The capital requirement planning is a component of the long-term financial planning , the capital requirement plan ( investment financing plan) is accordingly a partial plan of the financial plan of a company. In contrast to the liquidity plan, it contains medium and long-term planning bases for covering the capital requirements of intended investments in the current and future periods. The capital requirement plan is therefore regularly based on the investment planning. Because of the close connection, it also takes into account the duration of the capital commitment. In the case of active capital requirement planning, the financial sphere can become a bottleneck factor (e.g. for start-ups who have little or no access to bank loans or in the event of credit crunch ), while passive capital requirement planning is intended to meet the financing requirements for upcoming investments. The financial sector does not become a bottleneck here. As a secondary condition, the capital requirement planning also ensures liquidity is secured , since payments and payments are harmonized.

Individual evidence

  1. ^ Franz-Joseph Busse, Fundamentals of operational finance , 2003, p. 26.

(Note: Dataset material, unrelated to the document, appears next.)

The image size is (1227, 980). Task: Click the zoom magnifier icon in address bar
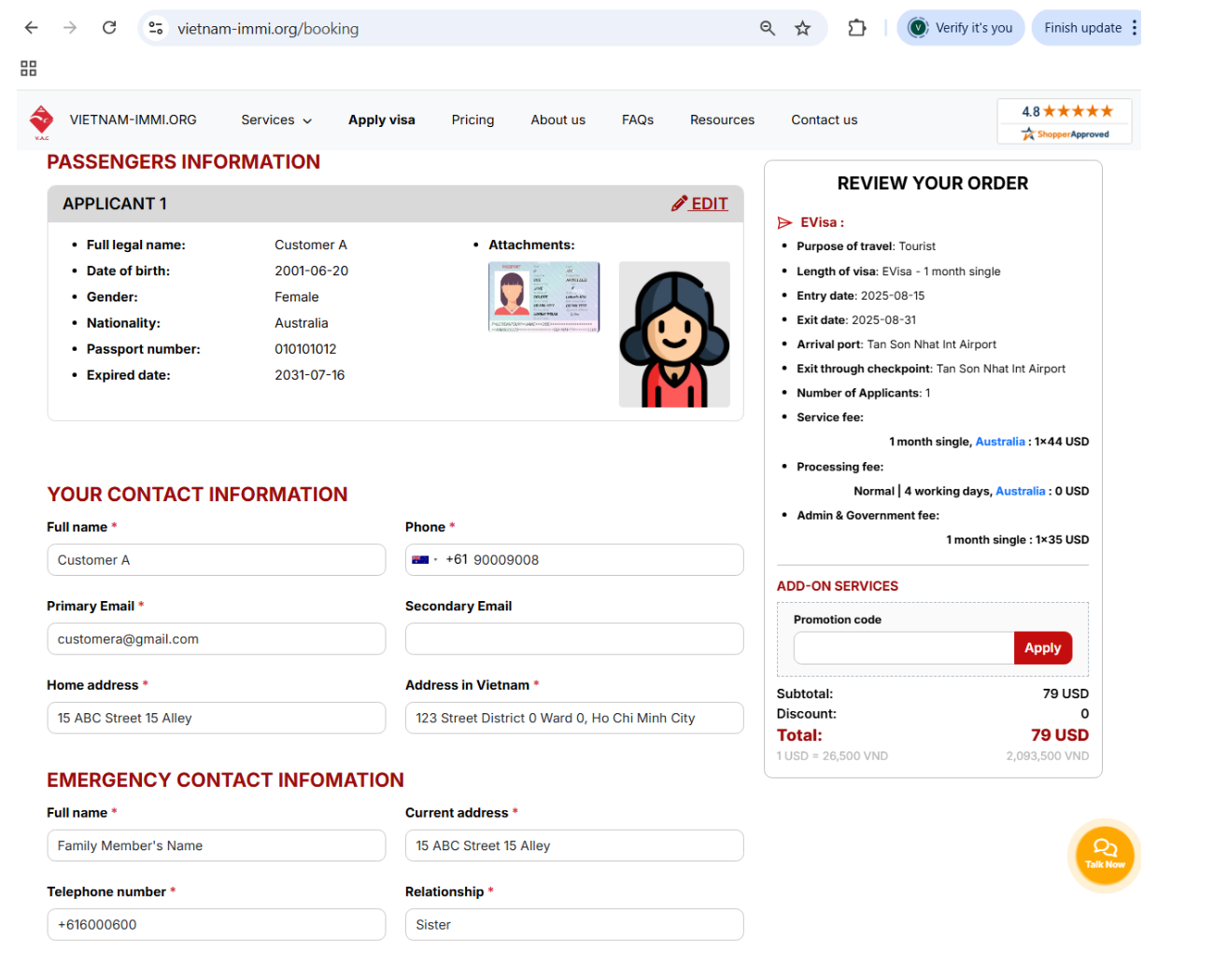point(768,28)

  2. Petra Kellner, The internal target agreement dialogue , 1997, p. 28.
  3. ^ Hans Büschgen , Capital Requirement , in: Friedrich Wilhelm Christians , Financing Handbook , 1988, p. 161
  4. Erich Gutenberg, Fundamentals of Business Administration , Volume 3: The Finances , 1980, pp. 123 ff.
  5. Erich Gutenberg, financing and renovation , in: Handwortbuch der Betriebswirtschaft , 1938, columns 1745/1746
  6. Erich Gutenberg, Fundamentals of Business Administration , Volume 3: The Finances , 1980, p. 13 f.
  7. ^ Franz-Joseph Busse, Fundamentals of operational finance , 2003, p. 43.
  8. a b c Wolfgang Schinköth / Alfred Jahresig, The capital requirement and its coverage , 1980, p. 4 ff.
  9. P. Keppler-Verlag, Druck-Print , Volume 106, Part 2, 1969, p. 542.
  10. ^ Franz-Joseph Busse, Fundamentals of operational finance , 2003, p. 54.
  11. after: Florian Böhmdorfer / Günter Kralicek / Peter Kralicik, key figures for managing directors , 2008, p. 105.
  12. Roger Zantow / Josef Dinauer, Finanzwirtschaft des Unternehmens , 2016, p. 28 ff.
  13. Alexander Philipp Mrzyk, income value-oriented credit check at start-ups , 1999, p 113th
  14. Horst Albach , Capital commitment and optimal cash management , in: Hans Janberg, Financing Handbook , 1970, p. 381 f.